Faz oitenta anos este domingo. Mantém ainda tal rapidez na digitação das teclas que os seus emails são um emaranhado de lianas que a catana da atenção precisa de desbravar.

Quando o assunto é grave, o brio fá-lo redigir um texto certinho, sem mácula, e no fim queixa-se: «ia adormecendo, com este vagar de galinholas!». Ter nascido nas ilhas deu-lhe uma compulsão para o mundo, um gosto para a surpresa, a inclinação para o detalhe. Teve sempre pressa e foi acumulando os amores: a poesia, a arte, as viagens, a Grécia, os surtos revolucionários, o vinho, as mulheres, o pensamento como liberdade livre, o jazz.

Diz que Chet Baker dormiu muitas vezes em sua casa, mas os poetas, como o Corto Maltese acrescentam sempre algo à linha da vida. Certo é que foi compagnon de route de Aimé Césaire, amigo do peito de Michel Leiris – poeta e novelista portentoso, antropólogo, director do Musée de l’Homme, em Paris e companheiro de Joyce Mansour, uma egípcia que assombrou Paris e que foi a grande expressão no feminino do Surrealismo. Vejo a fotografia dos três – Leiris, Joyce e Virgílio –, jovens e felizes em Cuba, nos anos 60, e invejo-os.

Nos anos 70, Virgílio já não iria a Cuba, pois o poeta diria como Pessoa “sou lúcido, porra”, e preferiu sempre a liberdade aos dogmas, o universalismo aos nacionalismos. Por isso, depois de ter lutado contra o fascismo português e pela independência de Moçambique, manteve reservas quanto ao alinhamento do país num dos lados da Guerra Fria e após a independência escolheu um segundo exílio. Não se precipitem: não abandonou.

Virgílio foi sempre um homem de uma fidelidade estrita, que o digam os amigos – Craveirinha, Luís Bernardo Howana, Ricardo Rangel, José Forjaz, por exemplo, ou a sua Ilha de Moçambique. Era-lhe apenas insuportável viver “sob restrição”.

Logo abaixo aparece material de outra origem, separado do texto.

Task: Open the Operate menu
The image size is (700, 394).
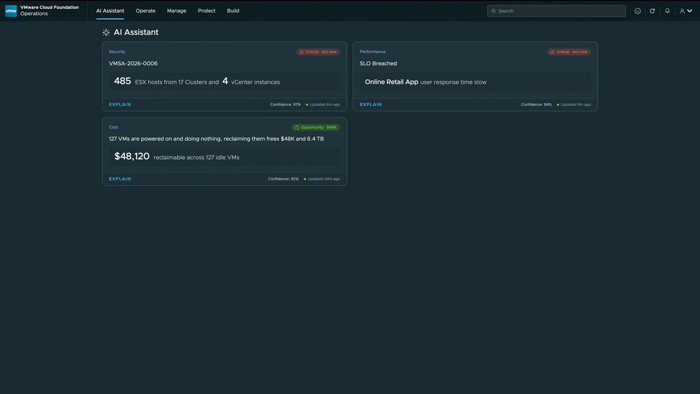Action: [145, 11]
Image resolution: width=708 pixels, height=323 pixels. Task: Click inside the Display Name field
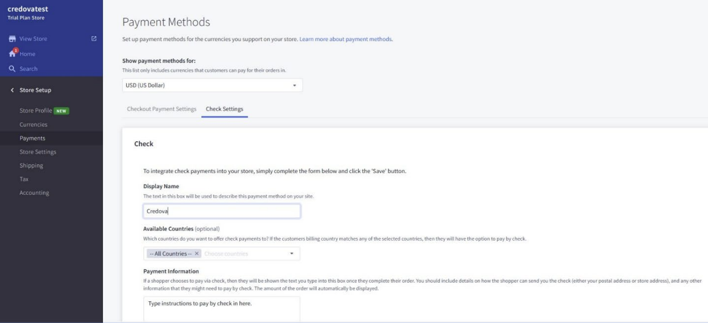coord(222,210)
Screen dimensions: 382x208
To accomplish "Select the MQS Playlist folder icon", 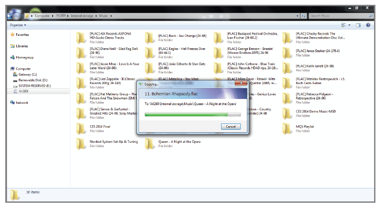I will pos(288,128).
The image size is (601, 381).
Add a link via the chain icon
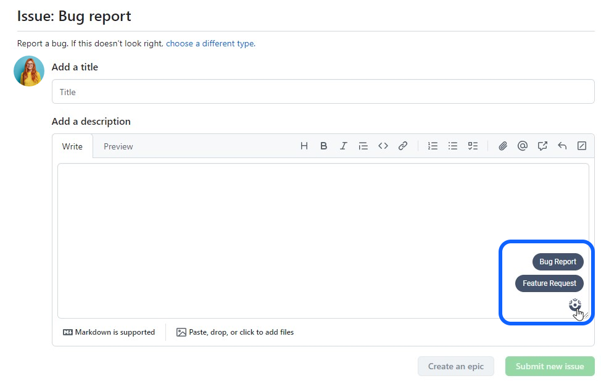point(402,146)
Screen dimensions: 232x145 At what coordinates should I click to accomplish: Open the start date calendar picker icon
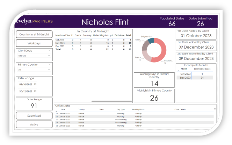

Ademais, um homem de tanto gosto pela vida, um bon vivant, devia parecer um diletante ao tempo em que os revolucionários se faziam de um só molde, que não comportava o riso e a dúvida. A História deu-lhe razão: navegar é preciso mas viver também é preciso. Daí que seja de aplaudir o retorno do poeta, um dos maiores deste país.